Fiore Pizza and Pasta

  • 1485 West 12th Ave., Vancouver
  • 604-558-1485
  • fiorerestaurants.ca
  • Open Tuesday to Sunday, 11:30 a.m. to 10 p.m. (limited bar menu from 3 p.m. to 5 p.m.) 

Fiore Pizza and Pasta is the anti-traditionalist Italian restaurant. Owned by the same group that is slowly taking over the South Granville restaurant scene (it also runs the Stable House wine bar on West 13th and is just about to open Fiore Famiglia on West 12th), it offers creative handcrafted pasta made with fresh-milled local flours, seasonal ingredients and the most unusual, delightful, naturally leavened sourdough pizza.

Chef Alexandrea Fladhamer first started making pasta at Ask for Luigi, but earned her earthy, hippie, locavore stripes by working at Burdock and Co. and the Noods natural-wine pop-ups. She’ll take fresh-milled flour from local purveyor GRAIN over the imported stuff any day.

“I don’t know how much I actually trust Italians,” she jokes.

She uses different ratios for various noodles, hand-rolled each morning and often incorporates fried herbs, spices and vegetables right into the dough.

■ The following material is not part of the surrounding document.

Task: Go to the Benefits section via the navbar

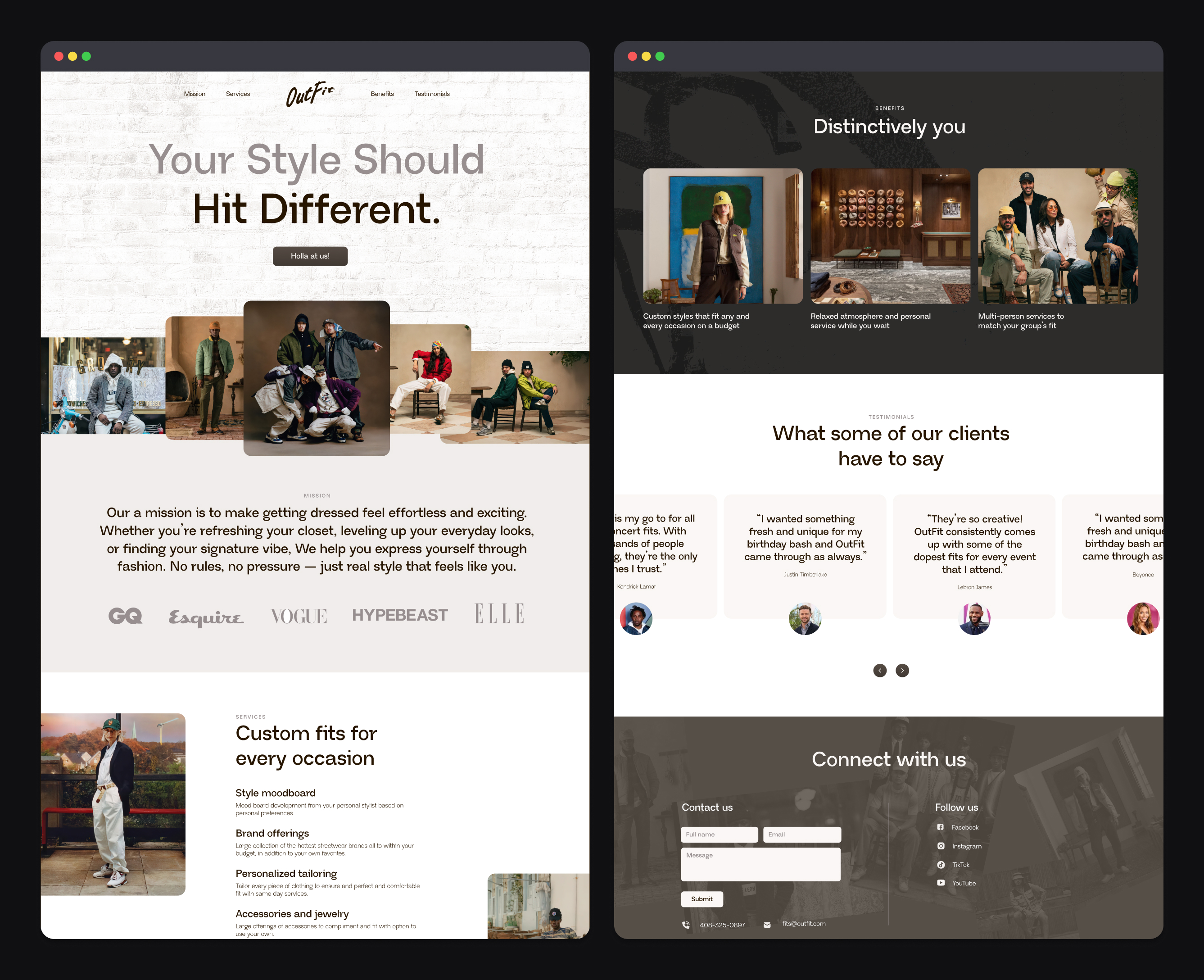Action: (382, 94)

Her pillow-soft gnocchi is filled with nutmeg, given a crunchy golden sear and tossed with a rich chestnut brown butter brightened with charred lemon.

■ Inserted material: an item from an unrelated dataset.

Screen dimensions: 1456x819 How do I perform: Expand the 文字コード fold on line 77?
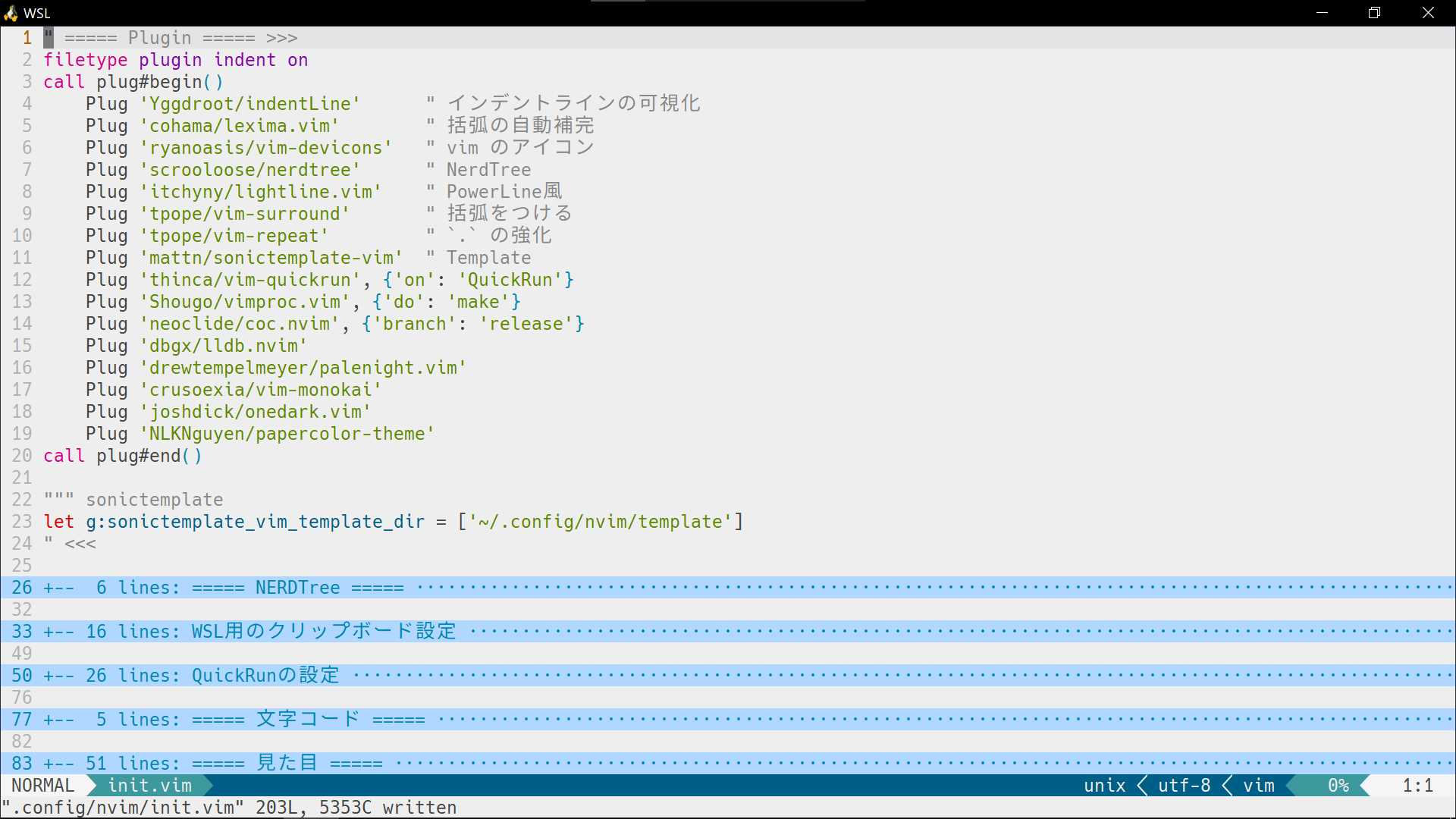click(x=308, y=720)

Pappardelle, made with red-spring wheat flour and oodles of egg, is rustic, wide, puffy and rolled out so long you practically need to eat it with a fork and knife. A noodle this voluptuous requires a big, hearty sauce. Ms. Fladhamer’s creamy Bolognese buzzing with chili is a perfect pairing. Don’t miss the sourdough pizza, which is chewy, wholesome and extremely tangy.

Matthew Landry, an award-winning sommelier, curates a terrific Italian wine list bursting with well-priced gems. The room is modern and lively. Just be careful to avoid the pretheatre dinner hour.